The ruling stems from a lawsuit filed by LVMH back in the Fall of 2006. Since that time eBay has invested tens of millions of euros in stopping counterfeit goods appearing on the site. In 2007 eBay suspended approximately 50,000 sellers. eBay also blocked 40,000 previously suspended sellers from coming back.
That said, LVMH is claiming that 90% of LVMH goods sold on eBay are fakes. I’d like to see how this number is arrived at, given the extent to which eBay has invested in combatting this problem.
eBay is pointing out that the ruling actually goes well beyond the battle of counterfeits on the site and argues that this decision could, in effect, eliminate legitimate competition in the marketplace should it hold up.
eBay Inc issued the following statement:
If Counterfeits appear on our sites we take them down swiftly, but today’s ruling is not about our fight against counterfeit; today’s ruling is about an attempt by LVMH to protect uncompetitive commercial practices at the expense of consumer choice and the livelihood of law-abiding sellers that eBay empowers everyday.

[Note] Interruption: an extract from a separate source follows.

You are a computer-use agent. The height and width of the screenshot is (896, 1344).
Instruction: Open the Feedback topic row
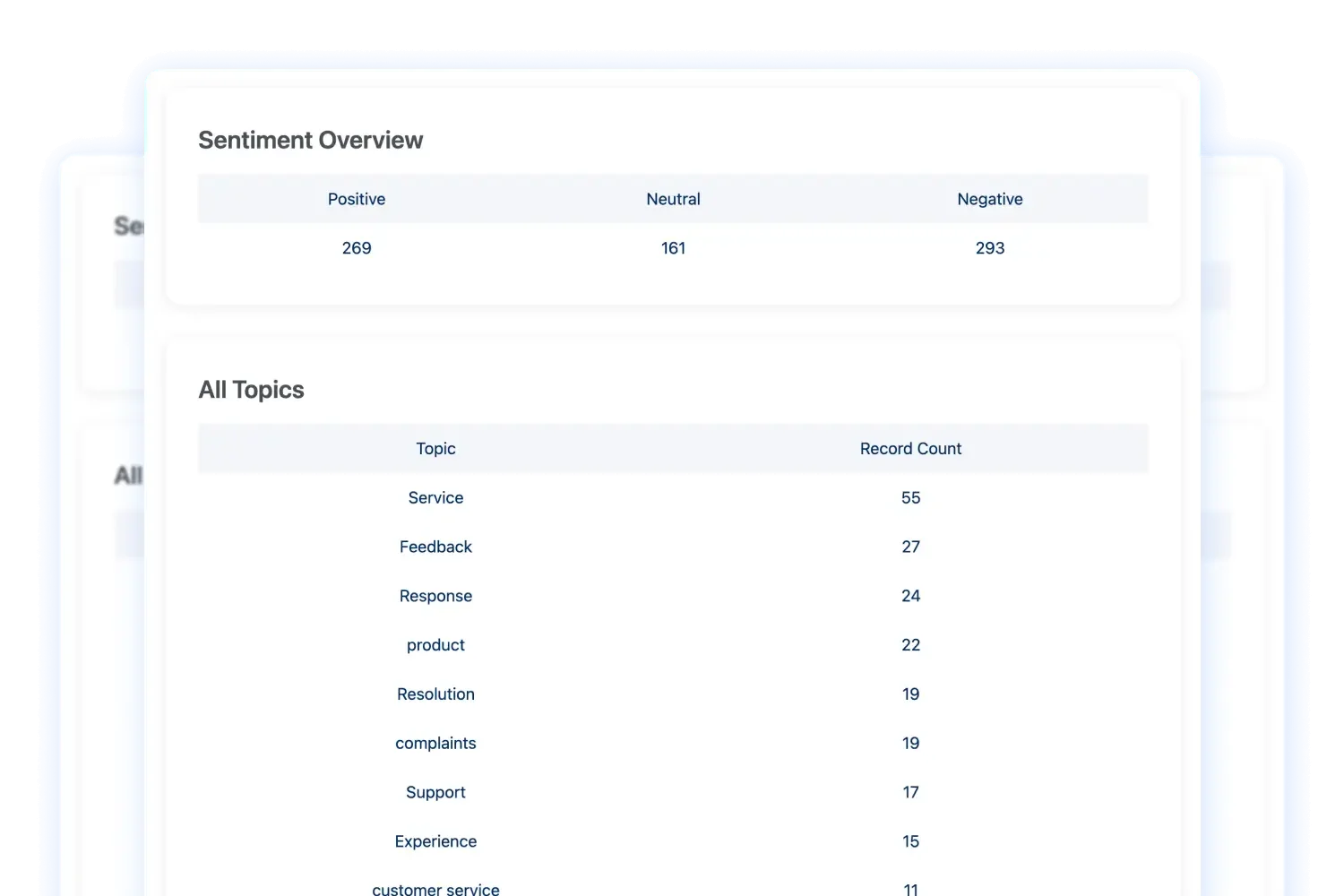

We believe that this ruling represents a loss not only for us but for consumers and small businesses selling online, therefore we will appeal. It is clear that eBay has become a focal point for certain brand owners’ desire to exact ever greater control over e-commerce. We view these decisions as a step backwards for the consumers and businesses whom we empower everyday.

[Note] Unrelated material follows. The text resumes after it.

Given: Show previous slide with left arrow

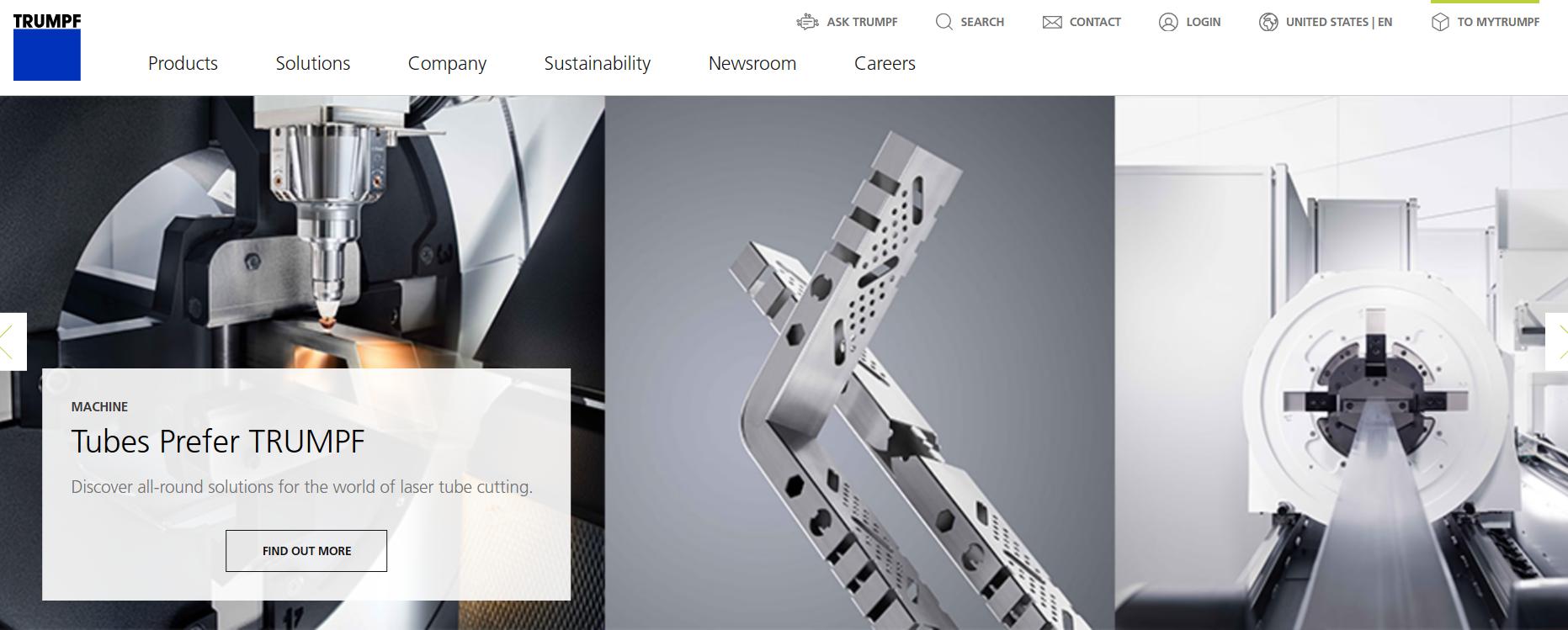Looking at the screenshot, I should click(x=13, y=341).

We believe that the overreach manifests itself through an attempt to impose, in France, a business model that restricts consumer choice through an anti-competitive business practice.
The ruling also seeks to impact the sale of second-hand goods as well as new genuine products, effectively reaching into homes and rolling back the clock on the Internet and liberty it has created. The attempt to use the ruling to confuse the separate issues of counterfeit and restrictive sales suggests that counterfeit suits are being used by certain brand owners as a stalking-horse issue to reinforce their control over the market.
eBay does more and more to combat counterfeit. We invest more than $20 million each year to ensure counterfeit goods are found and removed. We partner with over 18,000 brand owners around the world to identify and successfully remove counterfeit goods and employ over 2,000 people to carry out this fight on a daily basis. When we find counterfeit goods on our sites we take it down.
Overzealous enforcement of restrictive sales practices are anti-competitive and give consumers a bad deal. This is recognised by European Union policy-makers who are seeking to create a better framework for online sales to promote e-commerce in Europe. We support a free and fair market in Europe and the benefits this will bring for our sellers.
eBay will continue to fight against counterfeit and continue to fight for consumer value through the promotion of e-commerce.